Ve gözlerini açtığında bu kez karanlıktaydı. Fakat aynı soğuk hava vardı ortamda. Kalkmaya çalıştı ancak başını çarptı. Sıkışmıştı. Hareket edemiyordu. Ne kalkabiliyor ne de dönebiliyordu. Ayaklarında topladığı bütün gücüyle tepinmeye ve bağırmaya başladı. Fakat sesini sadece kendisi duyuyor gibiydi. Sonra aklına bir şey geldi. “Hayır! Olamaz. Tanrım!” dedi. Nerede olduğunu tahmin ediyordu. “Çıkarın beni buradan!” diye bağırdı ve çıplak ayakları buz gibi zemini tekmeledi. Ve o anda beyaz ince bir ışık karanlığı dilimledi. Biraz daha sert vurdu. Işık biraz büyüdü. Bir daha çaktı, ayaklarıyla. Bir daha. Ve bir kez daha… Sonunda kırılan bir şeyin sesi ile kapak açıldı. Morg dolabının raylı sistemi çalıştı ve dışarı açıldı. Adam yeşil çarşafa sarınıp çıktı odadan.
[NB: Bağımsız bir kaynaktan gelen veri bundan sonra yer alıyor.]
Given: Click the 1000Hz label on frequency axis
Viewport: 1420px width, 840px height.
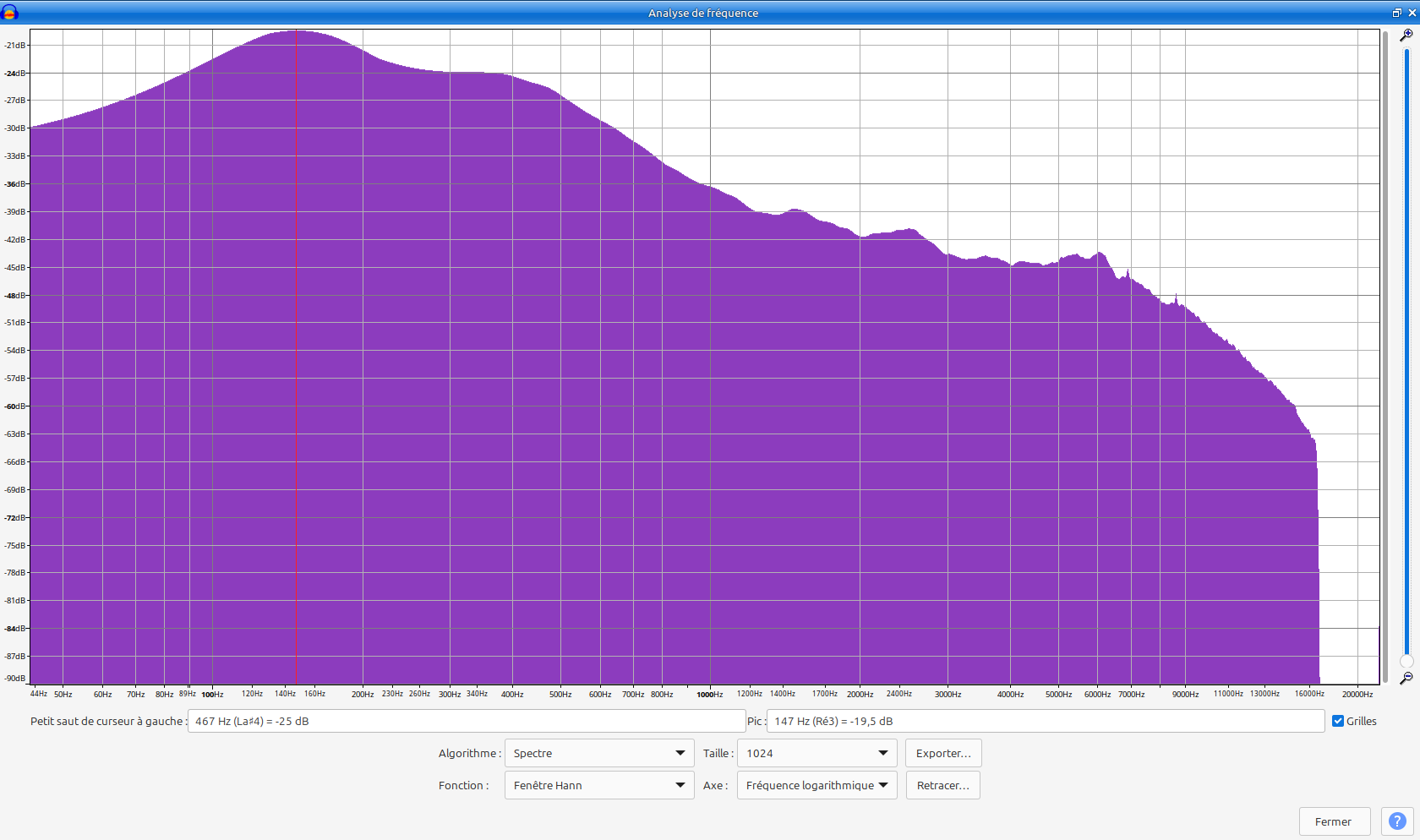Looking at the screenshot, I should (x=710, y=695).
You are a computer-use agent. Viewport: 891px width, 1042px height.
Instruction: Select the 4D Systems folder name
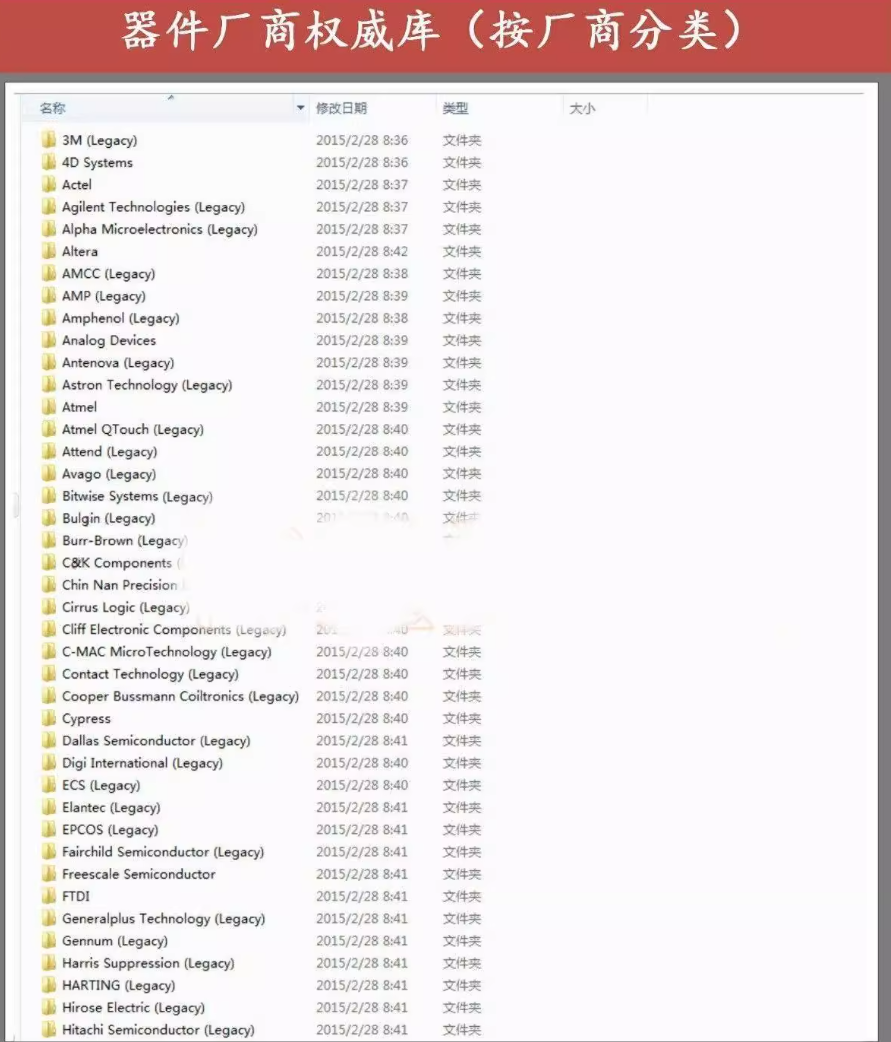97,162
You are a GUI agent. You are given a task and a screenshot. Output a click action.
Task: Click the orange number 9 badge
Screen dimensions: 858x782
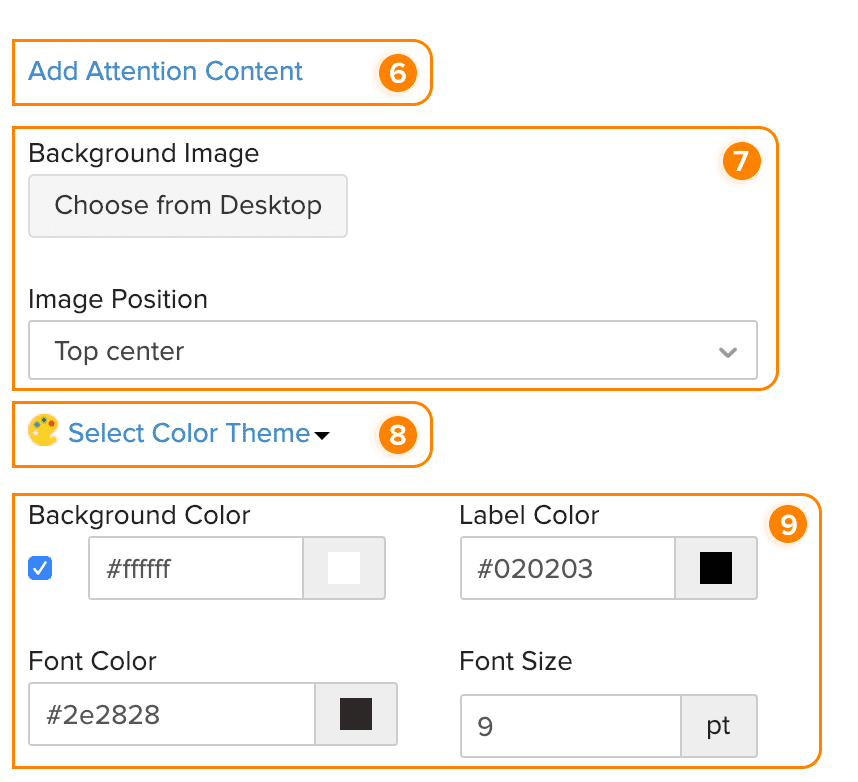point(787,525)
Sağlık memurlarının odasından uydurduğu kıyafetlerle hastaneden caddeye çıktı.
Ne olmuştu böyle? Cehennemi gördüm dedi. Bu gerçek miydi? Sonra morg. Evet, gazete haberlerinde okumuştu böyle şeyleri. Yanlışlıkla morga konulan hastalar, cenazede dirilenler. Bunun gibi olayları hatırlıyordu. Fakat kendi başına gelene kadar hiç inandırıcı gelmemişti bu haberler. Ne yapıcam şimdi? diye düşündü. Bir an önce eve gitmeliydi. İnsanın gidecek bir yerinin olması iyiydi. Eski, virane ya da saray gibi bir yer hiç fark etmez. Yeter ki gidecek bir yeri olsun. Bir taksi çevirdi. Fakat taksi doluydu, durmadı. Bunu üzerine elini yabancı pantolonun cebine soktu ve yürümeye başladı. Ilık bir hava vardı dışarıda ve yürümek için gayet uygundu…
YORUMLAR
Henüz yorum yapılmamış.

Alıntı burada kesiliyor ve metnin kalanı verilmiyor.